The light flashed upon the Miller Outdoor Theatre stage while a Black Sabbath guitar riff played in the background and there they were: members of King Henry’s court standing like rock stars. Coming out of the shadows, following the procession, was crippled Richard III (Houston Shakespeare Festival artistic director Jack Young in the title role). And he begins to address his audience — the only people privy to all his true intentions, which are, of course in this play, mean-spirited and evil.
Shadows and light continued to weave their magic during the show. A backlit white stage highlighted the mounting number of corpses strung up as one betrayal, one exigency after another is carried out. Ropes are highlighted and hidden; characters come into the light to say their piece and then disappear into the darkness. The light directs us whom to watch for. Gives us a heads-up for what might be next. As the night wore on and the natural light departed, the lighting on stage was all the more effective in creating a surreal effect.
Capitalizing upon the special conditions available to him at Houston’s outdoor theater, Clint Allen used every trick in his book of skills and talents to captivate an audience caught up in a 425-year-old classic. A master at work.
Finalists: John Baker for Glengarry Glen Ross (Dirt Dogs Theatre Company), Hudson Davis for Trevor (The Catastrophic Theatre), David Gipson with assist from Full Metal Jacket Video Design for Snow White (The Catastrophic Theatre), Eric Marsh for Wolf Hall and Bring Up the Bodies (Main Street Theater) and Dustin Tannahill for Song About Himself (The Catastrophic Theatre).
Best Sound:
Anthony Barilla for The Man Who Shot Liberty Valance (Stages Repertory Theatre)
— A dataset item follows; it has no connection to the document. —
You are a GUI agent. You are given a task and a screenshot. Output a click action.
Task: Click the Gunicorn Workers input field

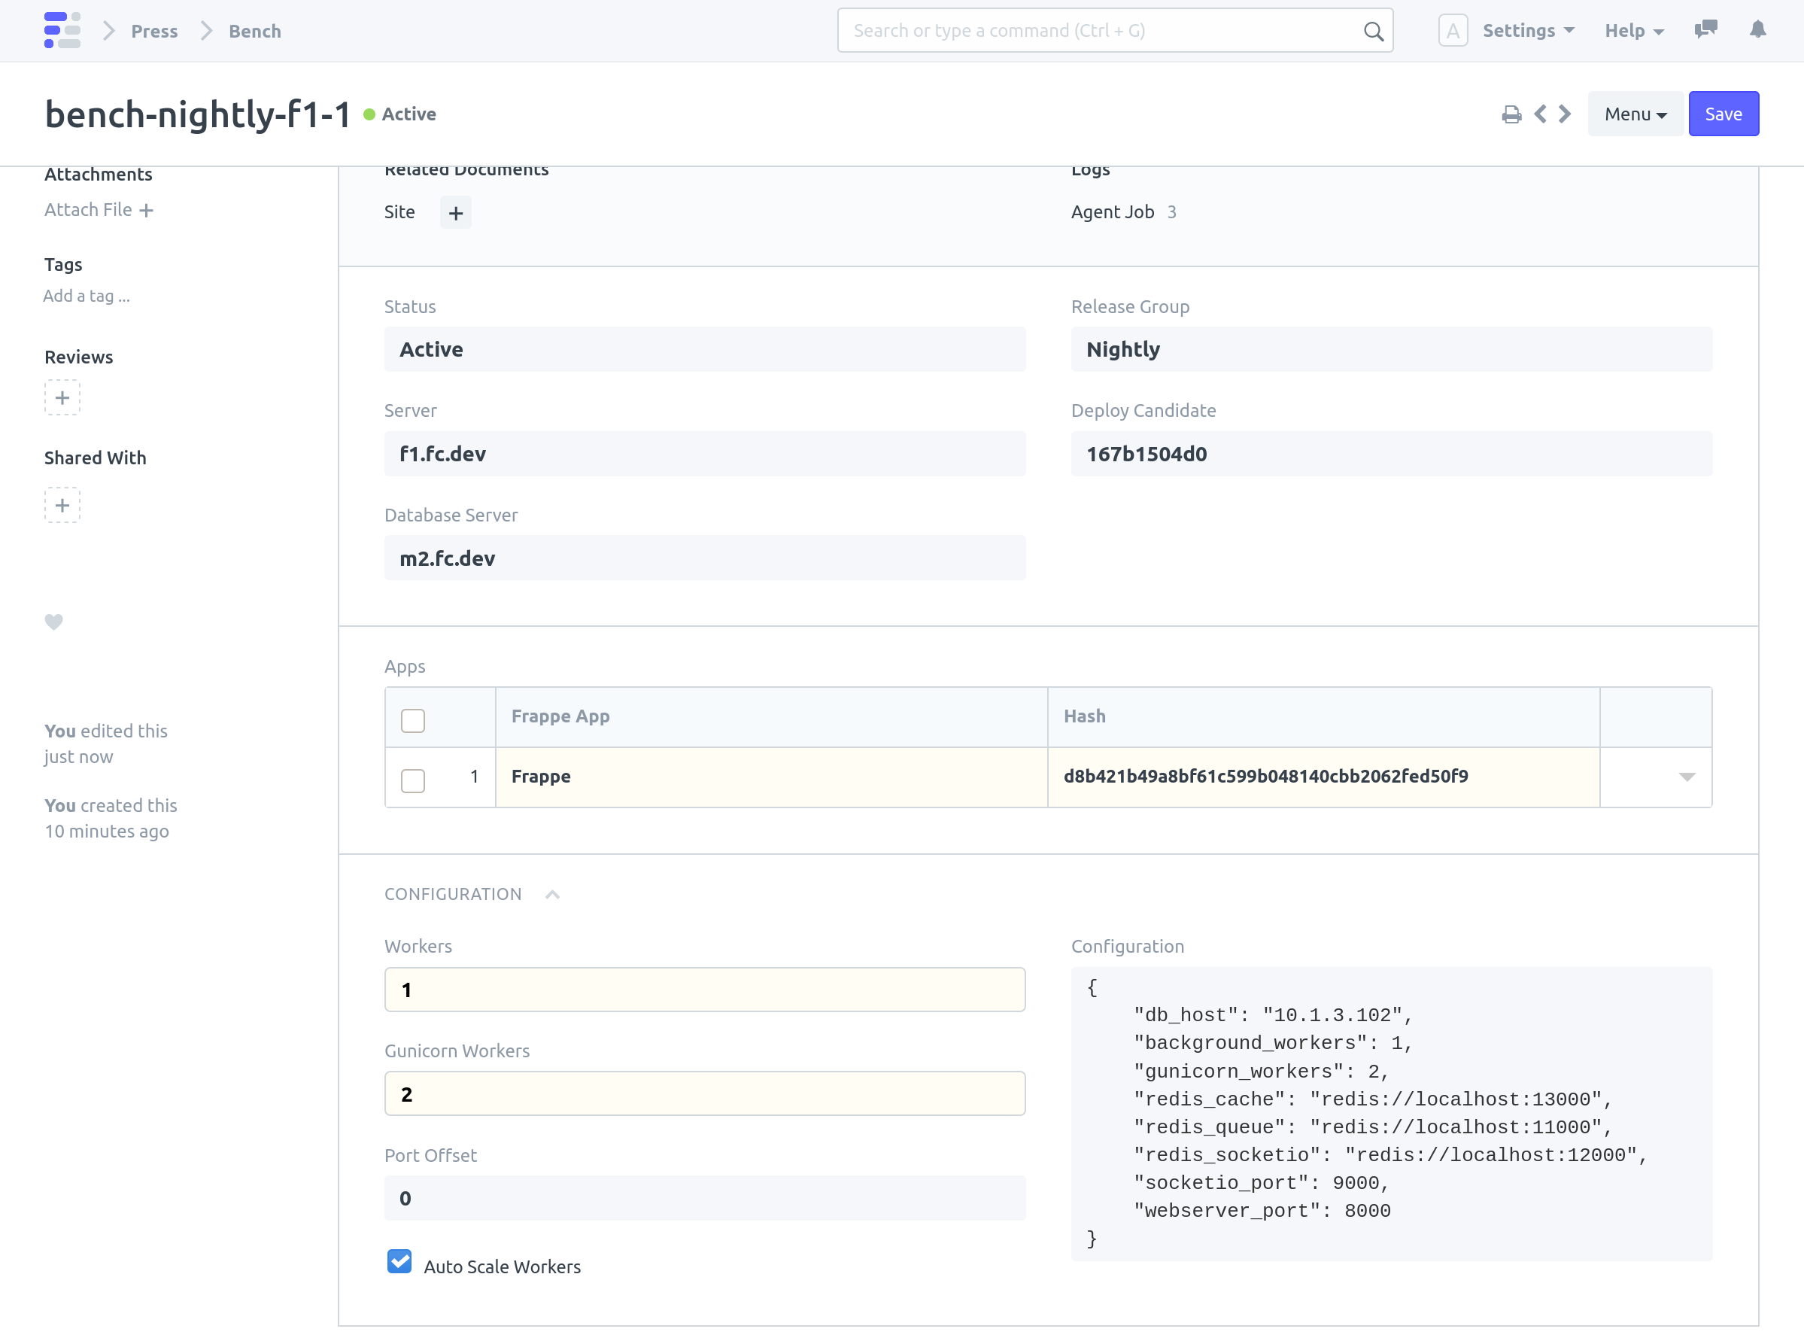coord(704,1093)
You can almost hear the tumbleweeds rolling down the dusty main street of Twotrees, somewhere languishing in the American West, in Jethro Compton’s philosophizing adaptation of Dorothy Johnson’s short story The Man Who Shot Liberty Valance. Stages brings back the Western with this ironic look at our iconic past. There are no grand vistas, no Indian battles, no railroad chugging and spewing. We’re inside the Prairie Belle saloon.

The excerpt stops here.